Note – policy document for SecurityAudit role has not changed since 2012.
A clearer way to view users, groups, roles is as follows:
aws iam list-users | grep UserName
aws iam list-groups | grep GroupName
aws iam list-roles | grep RoleName
However, the above doesn’t provide details of which users are within which groups or how roles are allocated. Perhaps to do this we’d need a more complex tree structure to view.
We can see the groups to which a particular user belongs:
aws iam list-groups-for-user –user-name <username> | grep GroupName
We can see roles for a particular user:
aws iam list-attached-user-policies –user-name <username>
The attached user policy above references roles allocated to that user. I’m a little curious about the taxonomy as it seems policies and roles may be used interchangeably?
Password policies are available with the following command:
aws iam get-account-password-policy
There does not appear to be a simple mechanism to download, extract or review security group rules. While security groups do have descriptions, it is not possible to comment against particular rules in order to link them to their justification or to a change tickets, disable etc.

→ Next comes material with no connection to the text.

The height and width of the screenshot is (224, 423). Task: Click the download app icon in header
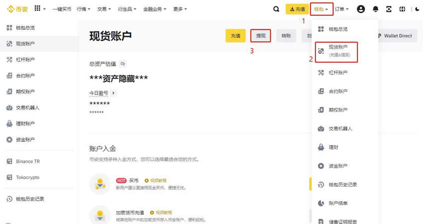[x=389, y=9]
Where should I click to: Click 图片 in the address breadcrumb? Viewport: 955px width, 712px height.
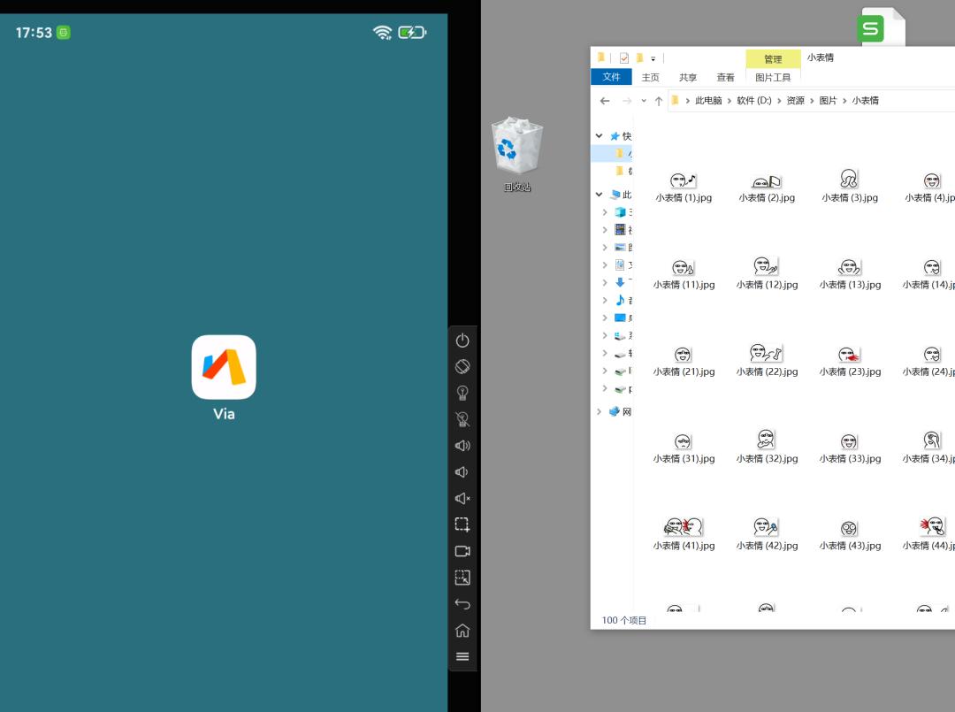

Without specifying a region the below command states I need to specify a region for my request.
aws ec2 describe-security-groups
Using aws configure I set my region to us-east-1 and ran the above command successfully
The above enumerates the security groups, names, description and rules though it’s not very readable. It would be useful to be able to output this to a tabular format and include change references or rule justifications
I can simplify and see the names of the security groups and their descriptions using the following:
aws ec2 describe-security-groups | grep GroupName && aws ec2 describe-security-groups | grep Description
It is possible to list and view subnet details using the below command. A nice to have here would be a function or description of the subnet purpose:
aws ec2 list-subnets
Other useful commands in this section are below. Again it would be useful for some of these to have a reference point for these to reflect functionality.
aws ec2 describe-route-tables
aws ec2 describe-nat-gateways
aws ec2 describe-network-acls
aws ec2 describe-network-interfaces
aws ec2 describe-internet-gateways
For the above, if you want to know how many network acls you’ll be reviewing you can do as follows:
aws ec2 describe-network-acls | grep -c RuleNumber
S3 – is it possible to use regular expressions to search through files within an S3 bucket? I don’t think you’d want to store sensitive data in a bucket. However, if you do, how do you find it?
Be careful of versioning on S3 buckets – legacy data may exist in previous versions.
It is possible to enable server side encryption on objects within S3 but not on S3 buckets themselves. Encryption is AES 256-bit.
EBS – search through mounted volume per any other system using regexes etc. Note that EBS volumes can be encrypted on creation. Encryption can use a default master key or you can create and specify a key to be used.
Database retention can be reviewed per usual – i.e. reviewing tables, fields and contents and viewing data as well as minimum date for that data.
Glacier is an additional archiving environment which may contain legacy data beyond data retention periods – related policies should be reviewed.
It is possible to create an encryption key – see IAM dashboard option Encryption Keys. Here the key is allocated Key Administrators and Key Users (who can encrypt/decrypt using this key). It is also possible to configure a key rotation. It is not apparent what is the algorithm or key length.
Logs from Cloudtrail are stored in an S3 bucket (somewhat ironically logging is not enabled by default for S3 buckets) and are viewable via the Cloudtrail interface. To get useable information, you’ll want to be parsing these logs into a log repository with a log analysis tool for review. Note that Cloudtrail provides visibility of Amazon Resource Name activities within the account but does not provide visibility of what is going on within your systems. As you will want to monitor user activity on instances, logging solutions will need to be enabled and configured on these.